- EXERCISE OBJECTIVE
The answer must reproduce every record exactly, with all pictures omitted.

- SOURCE DATA
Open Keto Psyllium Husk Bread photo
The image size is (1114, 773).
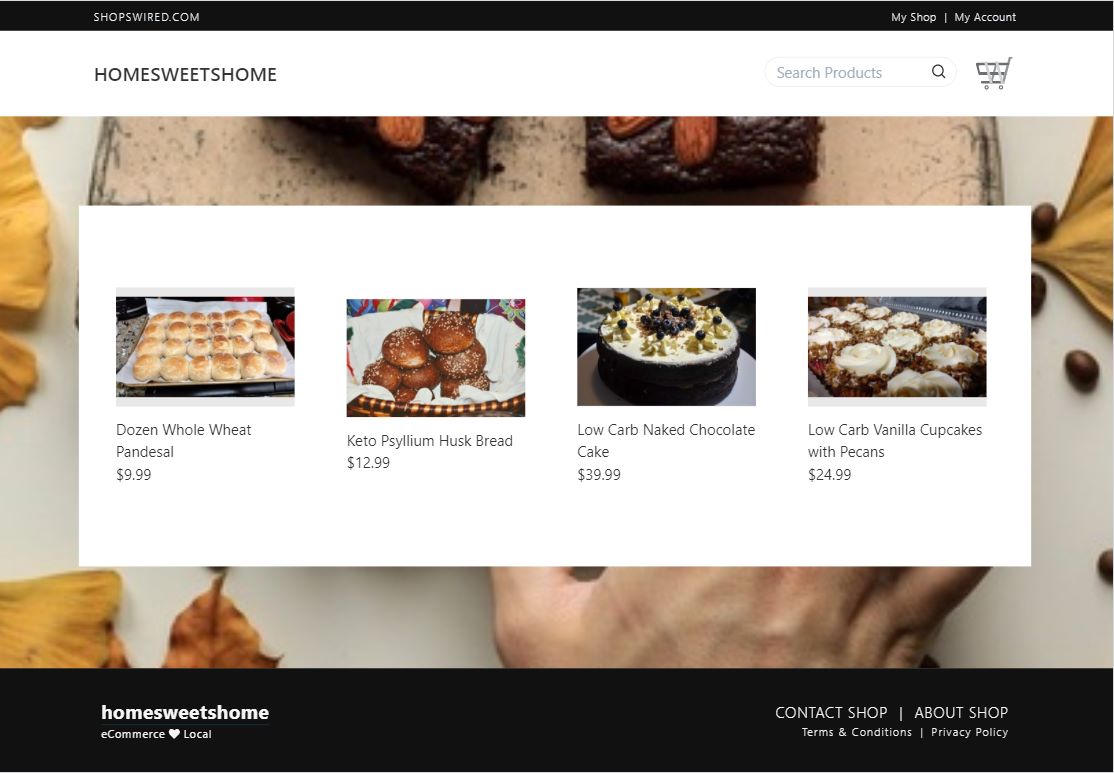click(436, 357)
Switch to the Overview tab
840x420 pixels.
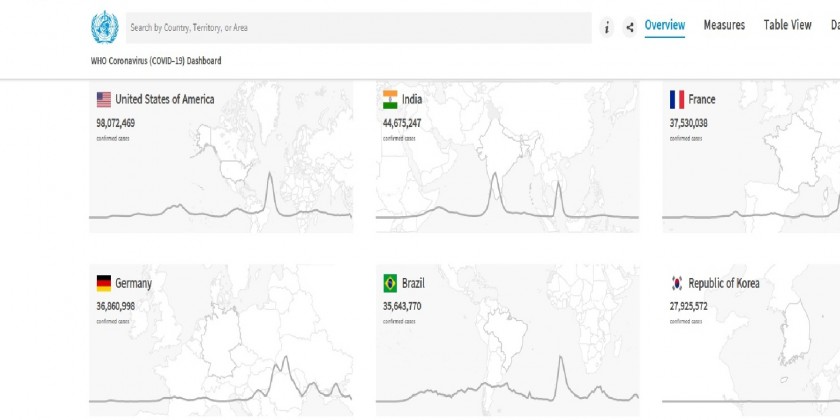[664, 25]
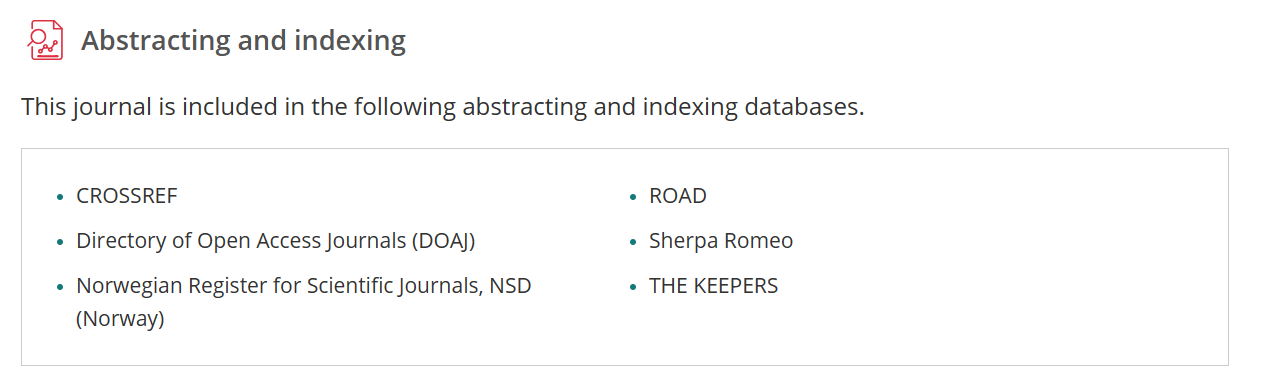Click the journal inclusion intro sentence
Image resolution: width=1278 pixels, height=384 pixels.
coord(443,107)
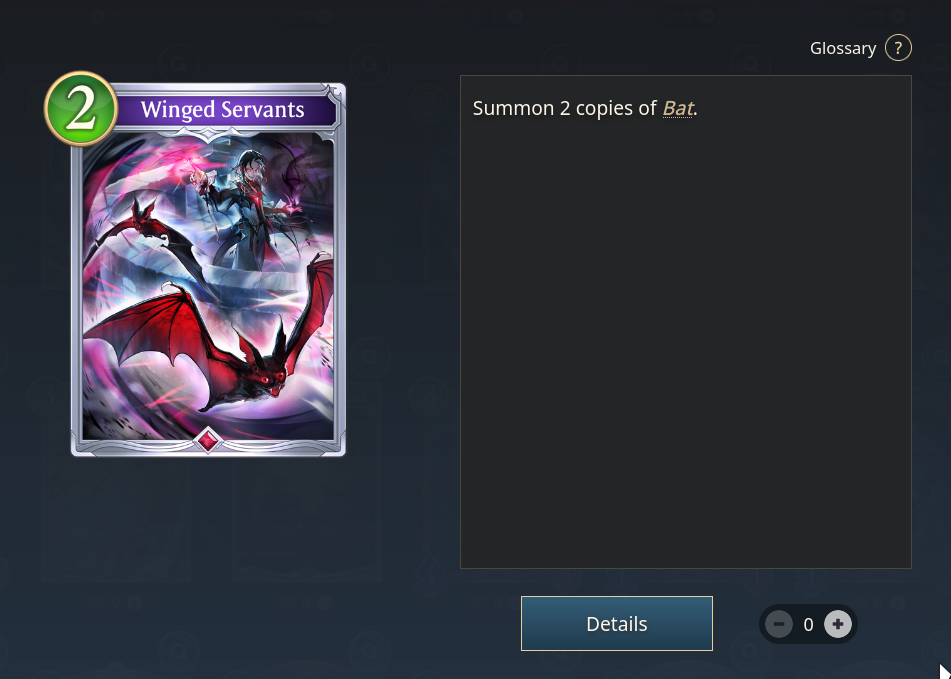Image resolution: width=951 pixels, height=679 pixels.
Task: Click the silver bottom border of the card
Action: point(208,448)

- RESULT BELOW
Open Keto Psyllium Husk Bread photo
The image size is (1114, 773).
click(436, 357)
Switch to the Overview tab
840x420 pixels.
[664, 25]
Click the journal inclusion intro sentence
Image resolution: width=1278 pixels, height=384 pixels.
coord(443,107)
Image resolution: width=951 pixels, height=679 pixels.
Task: Click the silver bottom border of the card
Action: point(208,448)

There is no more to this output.